Problem statement → Give the records again, word for word.

Records for this task →

--- --- ---

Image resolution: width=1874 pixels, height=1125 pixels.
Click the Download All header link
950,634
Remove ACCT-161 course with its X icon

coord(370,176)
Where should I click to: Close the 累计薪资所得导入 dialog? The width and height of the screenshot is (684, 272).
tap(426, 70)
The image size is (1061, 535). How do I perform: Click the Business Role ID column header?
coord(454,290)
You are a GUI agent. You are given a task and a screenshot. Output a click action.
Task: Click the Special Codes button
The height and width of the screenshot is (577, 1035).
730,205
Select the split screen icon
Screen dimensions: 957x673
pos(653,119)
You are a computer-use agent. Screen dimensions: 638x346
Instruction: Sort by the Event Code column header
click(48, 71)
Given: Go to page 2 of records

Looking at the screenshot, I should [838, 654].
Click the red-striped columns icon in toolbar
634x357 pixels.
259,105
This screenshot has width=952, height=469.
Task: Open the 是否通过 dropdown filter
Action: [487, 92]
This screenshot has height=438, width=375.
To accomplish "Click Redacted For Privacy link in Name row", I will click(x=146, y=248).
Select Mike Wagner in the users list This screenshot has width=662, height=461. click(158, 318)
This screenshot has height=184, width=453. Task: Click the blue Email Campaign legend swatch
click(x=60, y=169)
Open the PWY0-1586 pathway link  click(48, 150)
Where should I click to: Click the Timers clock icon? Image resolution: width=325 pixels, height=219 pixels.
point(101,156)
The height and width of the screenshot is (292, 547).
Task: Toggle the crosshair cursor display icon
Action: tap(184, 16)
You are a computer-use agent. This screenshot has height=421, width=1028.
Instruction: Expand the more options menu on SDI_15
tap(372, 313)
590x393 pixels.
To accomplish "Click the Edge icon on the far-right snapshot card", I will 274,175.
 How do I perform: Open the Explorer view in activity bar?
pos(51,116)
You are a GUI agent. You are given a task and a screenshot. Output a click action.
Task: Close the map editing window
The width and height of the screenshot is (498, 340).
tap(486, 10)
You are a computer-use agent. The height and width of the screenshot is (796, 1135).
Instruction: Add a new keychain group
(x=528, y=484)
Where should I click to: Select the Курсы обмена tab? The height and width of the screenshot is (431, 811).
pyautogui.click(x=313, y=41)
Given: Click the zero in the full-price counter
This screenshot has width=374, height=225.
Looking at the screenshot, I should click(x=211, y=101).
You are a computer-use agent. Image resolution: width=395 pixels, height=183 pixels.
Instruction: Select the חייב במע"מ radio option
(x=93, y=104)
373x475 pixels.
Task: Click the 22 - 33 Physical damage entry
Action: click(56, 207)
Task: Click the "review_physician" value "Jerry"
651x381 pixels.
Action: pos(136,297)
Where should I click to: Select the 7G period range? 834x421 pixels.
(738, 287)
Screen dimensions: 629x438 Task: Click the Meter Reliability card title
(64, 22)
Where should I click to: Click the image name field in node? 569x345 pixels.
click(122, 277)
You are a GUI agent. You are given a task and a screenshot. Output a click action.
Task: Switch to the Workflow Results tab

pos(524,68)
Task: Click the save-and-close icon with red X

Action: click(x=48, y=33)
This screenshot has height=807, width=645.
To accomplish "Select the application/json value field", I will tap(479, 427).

--- --- ---

Expected output →
Image resolution: width=1874 pixels, height=1125 pixels.
Click the Download All header link
950,634
Remove ACCT-161 course with its X icon

coord(370,176)
Where should I click to: Close the 累计薪资所得导入 dialog? The width and height of the screenshot is (684, 272).
tap(426, 70)
The image size is (1061, 535). How do I perform: Click the Business Role ID column header?
coord(454,290)
You are a GUI agent. You are given a task and a screenshot. Output a click action.
Task: Click the Special Codes button
The height and width of the screenshot is (577, 1035).
730,205
Select the split screen icon
Screen dimensions: 957x673
pos(653,119)
You are a computer-use agent. Screen dimensions: 638x346
Instruction: Sort by the Event Code column header
click(48, 71)
Given: Go to page 2 of records

Looking at the screenshot, I should [838, 654].
Click the red-striped columns icon in toolbar
634x357 pixels.
259,105
This screenshot has width=952, height=469.
Task: Open the 是否通过 dropdown filter
Action: [487, 92]
This screenshot has height=438, width=375.
To accomplish "Click Redacted For Privacy link in Name row", I will click(x=146, y=248).
Select Mike Wagner in the users list This screenshot has width=662, height=461. click(158, 318)
This screenshot has height=184, width=453. Task: Click the blue Email Campaign legend swatch
click(x=60, y=169)
Open the PWY0-1586 pathway link  click(48, 150)
Where should I click to: Click the Timers clock icon? Image resolution: width=325 pixels, height=219 pixels.
point(101,156)
The height and width of the screenshot is (292, 547).
Task: Toggle the crosshair cursor display icon
Action: tap(184, 16)
You are a computer-use agent. This screenshot has height=421, width=1028.
Instruction: Expand the more options menu on SDI_15
tap(372, 313)
590x393 pixels.
To accomplish "Click the Edge icon on the far-right snapshot card", I will 274,175.
 How do I perform: Open the Explorer view in activity bar?
pos(51,116)
You are a GUI agent. You are given a task and a screenshot. Output a click action.
Task: Close the map editing window
The width and height of the screenshot is (498, 340).
tap(486, 10)
You are a computer-use agent. The height and width of the screenshot is (796, 1135).
Instruction: Add a new keychain group
(x=528, y=484)
Where should I click to: Select the Курсы обмена tab? The height and width of the screenshot is (431, 811).
pyautogui.click(x=313, y=41)
Given: Click the zero in the full-price counter
This screenshot has width=374, height=225.
Looking at the screenshot, I should click(x=211, y=101).
You are a computer-use agent. Image resolution: width=395 pixels, height=183 pixels.
Instruction: Select the חייב במע"מ radio option
(x=93, y=104)
373x475 pixels.
Task: Click the 22 - 33 Physical damage entry
Action: click(56, 207)
Task: Click the "review_physician" value "Jerry"
651x381 pixels.
Action: pos(136,297)
Where should I click to: Select the 7G period range? 834x421 pixels.
(738, 287)
Screen dimensions: 629x438 Task: Click the Meter Reliability card title
(64, 22)
Where should I click to: Click the image name field in node? 569x345 pixels.
click(122, 277)
You are a GUI agent. You are given a task and a screenshot. Output a click action.
Task: Switch to the Workflow Results tab

pos(524,68)
Task: Click the save-and-close icon with red X

Action: click(x=48, y=33)
This screenshot has height=807, width=645.
To accomplish "Select the application/json value field", I will tap(479, 427).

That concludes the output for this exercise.